Provided records
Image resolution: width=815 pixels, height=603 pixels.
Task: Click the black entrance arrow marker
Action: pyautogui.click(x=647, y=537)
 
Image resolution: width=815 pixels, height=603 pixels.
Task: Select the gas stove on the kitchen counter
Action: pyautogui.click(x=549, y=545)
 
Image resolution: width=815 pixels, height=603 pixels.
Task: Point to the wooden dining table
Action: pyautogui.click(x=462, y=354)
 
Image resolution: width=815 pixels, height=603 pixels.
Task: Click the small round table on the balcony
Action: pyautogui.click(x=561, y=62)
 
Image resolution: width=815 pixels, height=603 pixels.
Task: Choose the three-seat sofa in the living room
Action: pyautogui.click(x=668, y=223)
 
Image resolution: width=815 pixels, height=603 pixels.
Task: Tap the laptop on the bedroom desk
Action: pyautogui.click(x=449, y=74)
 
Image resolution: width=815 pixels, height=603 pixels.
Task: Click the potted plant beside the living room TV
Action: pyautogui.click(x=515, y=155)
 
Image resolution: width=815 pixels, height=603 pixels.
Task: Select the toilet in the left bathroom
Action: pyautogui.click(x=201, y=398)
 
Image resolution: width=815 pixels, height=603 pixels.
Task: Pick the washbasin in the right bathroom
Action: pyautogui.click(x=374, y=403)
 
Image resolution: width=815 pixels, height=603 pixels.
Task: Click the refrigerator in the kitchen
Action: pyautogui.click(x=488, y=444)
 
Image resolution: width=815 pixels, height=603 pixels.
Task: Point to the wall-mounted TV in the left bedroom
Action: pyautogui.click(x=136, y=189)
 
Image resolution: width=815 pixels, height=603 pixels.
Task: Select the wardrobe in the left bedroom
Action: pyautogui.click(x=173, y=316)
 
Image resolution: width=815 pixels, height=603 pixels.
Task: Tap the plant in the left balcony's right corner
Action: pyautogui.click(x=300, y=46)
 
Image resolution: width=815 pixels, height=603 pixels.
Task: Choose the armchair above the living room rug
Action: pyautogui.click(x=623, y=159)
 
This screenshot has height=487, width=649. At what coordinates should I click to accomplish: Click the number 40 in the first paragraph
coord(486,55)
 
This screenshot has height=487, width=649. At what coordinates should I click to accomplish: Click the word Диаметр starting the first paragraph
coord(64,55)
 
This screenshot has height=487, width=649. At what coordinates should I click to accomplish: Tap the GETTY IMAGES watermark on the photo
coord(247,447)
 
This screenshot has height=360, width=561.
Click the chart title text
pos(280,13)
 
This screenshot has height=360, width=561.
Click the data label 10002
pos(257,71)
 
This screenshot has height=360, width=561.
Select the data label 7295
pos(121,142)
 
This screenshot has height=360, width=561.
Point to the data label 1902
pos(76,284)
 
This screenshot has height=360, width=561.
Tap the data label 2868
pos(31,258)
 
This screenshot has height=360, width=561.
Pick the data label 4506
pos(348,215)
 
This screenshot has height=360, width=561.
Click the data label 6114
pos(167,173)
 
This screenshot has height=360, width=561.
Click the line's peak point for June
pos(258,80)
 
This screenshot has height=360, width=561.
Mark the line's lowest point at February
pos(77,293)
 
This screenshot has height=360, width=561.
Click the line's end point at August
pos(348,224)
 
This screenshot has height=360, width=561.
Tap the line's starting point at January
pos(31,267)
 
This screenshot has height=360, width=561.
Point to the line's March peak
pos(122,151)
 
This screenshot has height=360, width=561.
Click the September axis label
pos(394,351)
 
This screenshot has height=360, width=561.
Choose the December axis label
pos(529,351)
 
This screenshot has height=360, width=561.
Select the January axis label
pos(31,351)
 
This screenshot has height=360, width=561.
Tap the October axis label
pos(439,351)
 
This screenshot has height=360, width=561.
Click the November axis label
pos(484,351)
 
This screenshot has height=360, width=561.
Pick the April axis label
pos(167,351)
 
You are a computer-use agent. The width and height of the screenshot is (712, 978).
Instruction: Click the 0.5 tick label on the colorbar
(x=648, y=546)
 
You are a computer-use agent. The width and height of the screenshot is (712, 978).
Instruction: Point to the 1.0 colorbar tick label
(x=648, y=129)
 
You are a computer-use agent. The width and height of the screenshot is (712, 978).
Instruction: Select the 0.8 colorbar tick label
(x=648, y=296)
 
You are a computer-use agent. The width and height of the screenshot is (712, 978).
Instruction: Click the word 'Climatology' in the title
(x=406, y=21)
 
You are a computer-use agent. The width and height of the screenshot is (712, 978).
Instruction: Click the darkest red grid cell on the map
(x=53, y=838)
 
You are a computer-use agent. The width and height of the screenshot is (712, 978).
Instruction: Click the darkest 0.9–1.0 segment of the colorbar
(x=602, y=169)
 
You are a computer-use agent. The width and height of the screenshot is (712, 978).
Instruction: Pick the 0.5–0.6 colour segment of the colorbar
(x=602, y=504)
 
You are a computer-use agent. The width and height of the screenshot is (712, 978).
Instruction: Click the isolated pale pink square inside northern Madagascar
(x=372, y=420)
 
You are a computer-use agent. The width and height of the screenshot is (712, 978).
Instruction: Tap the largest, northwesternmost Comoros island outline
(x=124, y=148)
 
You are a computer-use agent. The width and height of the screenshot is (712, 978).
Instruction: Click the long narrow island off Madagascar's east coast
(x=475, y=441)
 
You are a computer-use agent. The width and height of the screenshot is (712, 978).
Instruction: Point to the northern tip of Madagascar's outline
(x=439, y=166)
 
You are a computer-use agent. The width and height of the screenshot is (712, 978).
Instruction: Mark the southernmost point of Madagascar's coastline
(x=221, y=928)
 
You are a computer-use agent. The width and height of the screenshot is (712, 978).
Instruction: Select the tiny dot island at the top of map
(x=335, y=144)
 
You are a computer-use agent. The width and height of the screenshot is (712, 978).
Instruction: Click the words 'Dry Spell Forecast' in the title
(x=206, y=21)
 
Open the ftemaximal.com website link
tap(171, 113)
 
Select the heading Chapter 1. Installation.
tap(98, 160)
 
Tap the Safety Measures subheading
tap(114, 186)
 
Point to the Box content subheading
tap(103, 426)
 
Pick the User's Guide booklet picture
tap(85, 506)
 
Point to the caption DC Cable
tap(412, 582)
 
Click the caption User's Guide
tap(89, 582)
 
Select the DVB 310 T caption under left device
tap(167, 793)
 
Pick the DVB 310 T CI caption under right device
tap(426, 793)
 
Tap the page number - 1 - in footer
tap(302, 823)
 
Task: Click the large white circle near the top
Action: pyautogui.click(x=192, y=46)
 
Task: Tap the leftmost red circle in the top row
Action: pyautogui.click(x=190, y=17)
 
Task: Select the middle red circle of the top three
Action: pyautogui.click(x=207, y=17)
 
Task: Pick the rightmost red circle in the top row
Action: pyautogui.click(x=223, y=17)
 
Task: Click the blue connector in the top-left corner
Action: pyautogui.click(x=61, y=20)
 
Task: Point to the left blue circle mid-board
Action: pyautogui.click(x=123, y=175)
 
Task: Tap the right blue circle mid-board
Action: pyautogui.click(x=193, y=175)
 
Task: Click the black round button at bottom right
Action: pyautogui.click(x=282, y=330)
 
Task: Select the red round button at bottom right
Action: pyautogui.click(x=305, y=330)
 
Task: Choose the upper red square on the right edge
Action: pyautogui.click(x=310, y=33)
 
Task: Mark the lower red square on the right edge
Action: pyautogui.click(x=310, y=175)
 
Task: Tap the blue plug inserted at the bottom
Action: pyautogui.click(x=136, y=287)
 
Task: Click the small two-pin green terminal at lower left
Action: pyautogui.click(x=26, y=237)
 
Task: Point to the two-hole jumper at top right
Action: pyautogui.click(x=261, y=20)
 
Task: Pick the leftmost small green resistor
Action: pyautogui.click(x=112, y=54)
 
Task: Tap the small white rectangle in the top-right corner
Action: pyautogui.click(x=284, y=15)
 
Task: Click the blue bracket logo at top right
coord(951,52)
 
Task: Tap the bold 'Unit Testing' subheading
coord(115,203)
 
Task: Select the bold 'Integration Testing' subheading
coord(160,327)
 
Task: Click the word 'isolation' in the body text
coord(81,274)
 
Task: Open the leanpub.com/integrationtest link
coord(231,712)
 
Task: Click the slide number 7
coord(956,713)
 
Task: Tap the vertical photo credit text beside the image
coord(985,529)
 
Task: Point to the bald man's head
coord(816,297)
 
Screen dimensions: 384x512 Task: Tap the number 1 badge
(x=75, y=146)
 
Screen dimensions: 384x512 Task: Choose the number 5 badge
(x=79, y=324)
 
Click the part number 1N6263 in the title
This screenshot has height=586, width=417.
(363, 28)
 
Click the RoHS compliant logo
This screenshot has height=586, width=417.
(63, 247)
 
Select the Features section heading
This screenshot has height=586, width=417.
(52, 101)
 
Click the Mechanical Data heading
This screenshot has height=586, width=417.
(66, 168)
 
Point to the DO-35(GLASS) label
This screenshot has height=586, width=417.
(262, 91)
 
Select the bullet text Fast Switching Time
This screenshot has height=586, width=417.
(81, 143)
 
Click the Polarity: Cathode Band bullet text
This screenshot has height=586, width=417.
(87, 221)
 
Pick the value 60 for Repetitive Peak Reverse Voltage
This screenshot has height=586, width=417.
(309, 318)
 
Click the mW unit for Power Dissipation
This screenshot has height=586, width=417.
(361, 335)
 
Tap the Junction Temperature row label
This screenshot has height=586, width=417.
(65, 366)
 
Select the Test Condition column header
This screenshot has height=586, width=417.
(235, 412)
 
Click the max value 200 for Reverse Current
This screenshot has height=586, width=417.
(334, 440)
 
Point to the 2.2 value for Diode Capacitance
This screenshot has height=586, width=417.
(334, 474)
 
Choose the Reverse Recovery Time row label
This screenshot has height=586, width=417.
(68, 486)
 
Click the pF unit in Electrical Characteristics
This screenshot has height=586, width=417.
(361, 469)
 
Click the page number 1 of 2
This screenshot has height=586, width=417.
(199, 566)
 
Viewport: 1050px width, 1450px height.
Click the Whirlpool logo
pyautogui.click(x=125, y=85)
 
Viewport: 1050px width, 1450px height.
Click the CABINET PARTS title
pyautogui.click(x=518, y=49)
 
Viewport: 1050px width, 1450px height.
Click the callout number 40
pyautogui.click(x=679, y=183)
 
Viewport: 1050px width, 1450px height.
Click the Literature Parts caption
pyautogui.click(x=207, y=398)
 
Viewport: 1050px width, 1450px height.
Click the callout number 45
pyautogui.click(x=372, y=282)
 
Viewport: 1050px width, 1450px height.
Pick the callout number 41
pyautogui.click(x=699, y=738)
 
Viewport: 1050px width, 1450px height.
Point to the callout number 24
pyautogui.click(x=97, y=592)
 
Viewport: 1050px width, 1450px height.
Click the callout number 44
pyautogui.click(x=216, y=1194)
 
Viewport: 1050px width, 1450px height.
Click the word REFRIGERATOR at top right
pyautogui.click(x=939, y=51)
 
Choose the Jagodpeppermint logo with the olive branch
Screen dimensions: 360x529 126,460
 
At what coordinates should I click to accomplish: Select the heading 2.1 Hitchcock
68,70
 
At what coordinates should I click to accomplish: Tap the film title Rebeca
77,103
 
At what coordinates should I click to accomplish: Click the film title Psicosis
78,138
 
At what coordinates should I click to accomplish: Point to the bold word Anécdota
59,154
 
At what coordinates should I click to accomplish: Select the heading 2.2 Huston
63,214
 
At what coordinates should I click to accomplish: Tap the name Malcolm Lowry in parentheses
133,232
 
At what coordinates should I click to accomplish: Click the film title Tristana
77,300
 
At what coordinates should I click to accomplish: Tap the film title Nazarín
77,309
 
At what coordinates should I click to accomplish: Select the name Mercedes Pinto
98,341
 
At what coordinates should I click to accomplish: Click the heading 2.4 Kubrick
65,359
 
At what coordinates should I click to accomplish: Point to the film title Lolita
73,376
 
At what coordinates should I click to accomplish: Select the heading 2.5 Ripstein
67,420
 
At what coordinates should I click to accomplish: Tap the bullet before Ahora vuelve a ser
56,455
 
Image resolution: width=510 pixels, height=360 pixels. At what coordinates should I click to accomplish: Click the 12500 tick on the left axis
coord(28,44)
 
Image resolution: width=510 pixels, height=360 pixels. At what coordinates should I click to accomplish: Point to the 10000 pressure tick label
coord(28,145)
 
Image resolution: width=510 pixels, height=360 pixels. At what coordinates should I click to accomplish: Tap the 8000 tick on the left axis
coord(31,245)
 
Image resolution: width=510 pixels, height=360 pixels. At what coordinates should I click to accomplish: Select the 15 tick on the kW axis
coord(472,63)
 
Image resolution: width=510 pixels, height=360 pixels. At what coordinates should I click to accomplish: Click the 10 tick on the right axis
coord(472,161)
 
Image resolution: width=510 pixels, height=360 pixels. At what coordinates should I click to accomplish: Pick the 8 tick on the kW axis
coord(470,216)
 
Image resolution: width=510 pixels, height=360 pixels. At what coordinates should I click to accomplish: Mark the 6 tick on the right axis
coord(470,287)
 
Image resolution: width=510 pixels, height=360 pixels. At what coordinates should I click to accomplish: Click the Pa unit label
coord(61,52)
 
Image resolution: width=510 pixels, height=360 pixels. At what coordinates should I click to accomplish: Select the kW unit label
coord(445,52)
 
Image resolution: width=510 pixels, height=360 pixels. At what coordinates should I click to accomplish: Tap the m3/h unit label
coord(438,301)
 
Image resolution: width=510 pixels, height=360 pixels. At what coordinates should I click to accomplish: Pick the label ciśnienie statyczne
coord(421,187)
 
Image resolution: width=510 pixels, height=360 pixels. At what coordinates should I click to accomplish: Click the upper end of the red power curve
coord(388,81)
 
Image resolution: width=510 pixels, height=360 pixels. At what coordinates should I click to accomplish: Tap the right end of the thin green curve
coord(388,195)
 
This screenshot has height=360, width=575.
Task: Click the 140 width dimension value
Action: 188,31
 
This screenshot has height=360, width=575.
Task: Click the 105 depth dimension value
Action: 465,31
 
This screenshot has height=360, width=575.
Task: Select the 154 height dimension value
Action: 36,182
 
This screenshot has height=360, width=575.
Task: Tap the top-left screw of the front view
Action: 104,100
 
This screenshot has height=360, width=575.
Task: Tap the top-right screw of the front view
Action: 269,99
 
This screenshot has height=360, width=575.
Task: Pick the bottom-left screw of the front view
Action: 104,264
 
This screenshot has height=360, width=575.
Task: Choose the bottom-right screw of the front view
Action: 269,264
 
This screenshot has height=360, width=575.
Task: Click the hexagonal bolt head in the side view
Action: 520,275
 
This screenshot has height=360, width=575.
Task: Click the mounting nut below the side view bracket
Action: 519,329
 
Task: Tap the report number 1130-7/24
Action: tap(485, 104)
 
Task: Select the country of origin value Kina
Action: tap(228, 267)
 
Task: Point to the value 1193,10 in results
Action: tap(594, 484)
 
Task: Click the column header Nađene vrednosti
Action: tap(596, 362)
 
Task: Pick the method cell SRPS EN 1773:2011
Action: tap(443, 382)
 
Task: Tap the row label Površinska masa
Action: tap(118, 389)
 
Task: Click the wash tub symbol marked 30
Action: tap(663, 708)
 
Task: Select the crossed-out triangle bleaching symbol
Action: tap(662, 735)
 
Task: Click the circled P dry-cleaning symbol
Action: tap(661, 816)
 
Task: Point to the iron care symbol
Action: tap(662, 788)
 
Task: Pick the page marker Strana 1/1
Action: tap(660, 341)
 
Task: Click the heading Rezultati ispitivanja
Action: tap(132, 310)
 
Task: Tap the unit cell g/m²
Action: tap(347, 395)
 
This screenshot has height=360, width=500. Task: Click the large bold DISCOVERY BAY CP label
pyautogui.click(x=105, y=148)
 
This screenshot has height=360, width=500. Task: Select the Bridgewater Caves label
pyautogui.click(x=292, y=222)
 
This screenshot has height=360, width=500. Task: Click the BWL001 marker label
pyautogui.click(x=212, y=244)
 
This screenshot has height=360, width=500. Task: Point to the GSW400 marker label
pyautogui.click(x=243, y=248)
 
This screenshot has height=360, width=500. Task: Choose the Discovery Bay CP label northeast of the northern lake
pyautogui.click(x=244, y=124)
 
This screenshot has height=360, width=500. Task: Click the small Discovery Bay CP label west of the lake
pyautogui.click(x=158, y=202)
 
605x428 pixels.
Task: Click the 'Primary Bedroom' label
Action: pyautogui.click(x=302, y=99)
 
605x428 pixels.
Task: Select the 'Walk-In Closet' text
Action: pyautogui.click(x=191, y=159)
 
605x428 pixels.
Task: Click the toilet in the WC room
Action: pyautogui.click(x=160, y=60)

Do this
Rewrite the material from the line containing "8000 tick on the left axis" through the line containing "coord(472,63)", changing "Tap" to "Click" and leaving everything else unchanged.

Finished exercise
Image resolution: width=510 pixels, height=360 pixels. At what coordinates should I click to accomplish: Click the 8000 tick on the left axis
coord(31,245)
 
Image resolution: width=510 pixels, height=360 pixels. At what coordinates should I click to accomplish: Select the 15 tick on the kW axis
coord(472,63)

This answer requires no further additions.